The cases this season are hit or miss. Some are downright goofy, like an episode two murder involving astronauts inside a Mars colony simulation, or a serial killer in the season finale who scoffs at his nick name in the papers. It’s a storyline with a twist where the another killer turns out to be someone quite close to Ella, but written in a way where you wonder if the laughs it inspires are intentional. None of the season is boring however. Where it works best is in the storylines involving the characters’ personal entanglements. Chloe obviously loves Lucifer, and he loves her, but it’s hard getting together when forces from beyond are mad at you. The whole reason Lucifer even went back to Hell was because of the demons creeping up, out of control, even threatening baby Charlie. This season the big threat is Michael, the whiny twin who will cause havoc by posing as Lucifer, infiltrating his circle and attempting to ruin his most important relationships. Michael feels jipped, as if he deserved everything Lucifer gets to experience on Earth among the human rabble. Why can’t he indulge? One of the first people he tries to lure away is Maze (Lesley-Ann Brandt), the leather-clad demon who should be loyal to Lucifer, but yearns to have a soul. She also resents that Lucifer has kept her mother from her. Maze this season is the disgruntled employee, angry at still liking Chloe, but knowing Chloe deep down likes Lucifer, while also resenting the other consequences of her station in Hell’s pecking order. Amandiel will also fall prey to Michael’s schemes, and with him the evil twin can get very personal, as in mocking the fact that baby Charlie might grow up being more human than angel.

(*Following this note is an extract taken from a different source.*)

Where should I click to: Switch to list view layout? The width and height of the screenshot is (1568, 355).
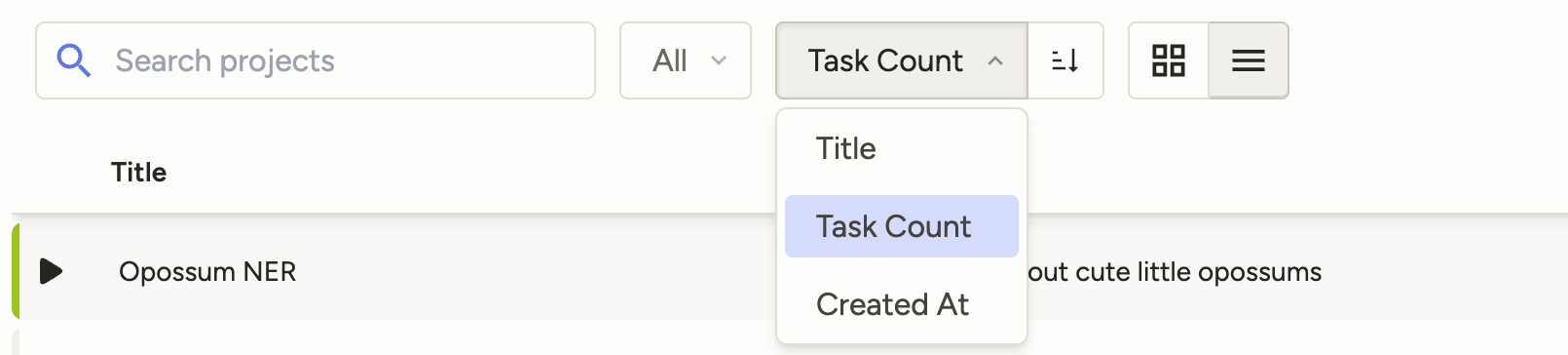[1249, 60]
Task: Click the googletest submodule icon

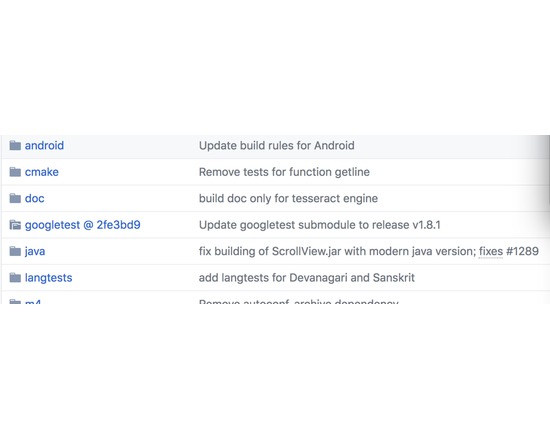Action: point(15,225)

Visually this season offers a few more visual flourishes, including a great black and white episode recasting everyone in a ‘40s noir. It’s a fun swerve away from the usual look of the show, while celebrating the noir tradition of the city where it takes place. When Michael, Amenadiel and Lucifer finally come to blows at the police station, time stops, everyone is paused and Maze kicks Lucifer through a glass wall that shatters, its shattered pieces floating in the air as if out of “The Matrix.” And, as is expected in the show, the only Los Angeles you see in this show is the one with lavish apartments, rooftop pool parties and bars fit for lavish daydreams. 

There will be chatter over the finale of this first half of season five, as just when all comes to a head white light parts the scene and the Lord appears. It was inevitable that in a show about the Devil squabbling with his brothers that dad would eventually have to make an appearance. But it’s a great cliffhanger for a show that’s all about how much fun it has with its own concept. “Lucifer” is still a devilish good time.

Lucifer” season five part one begins streaming Aug. 21 on Netflix.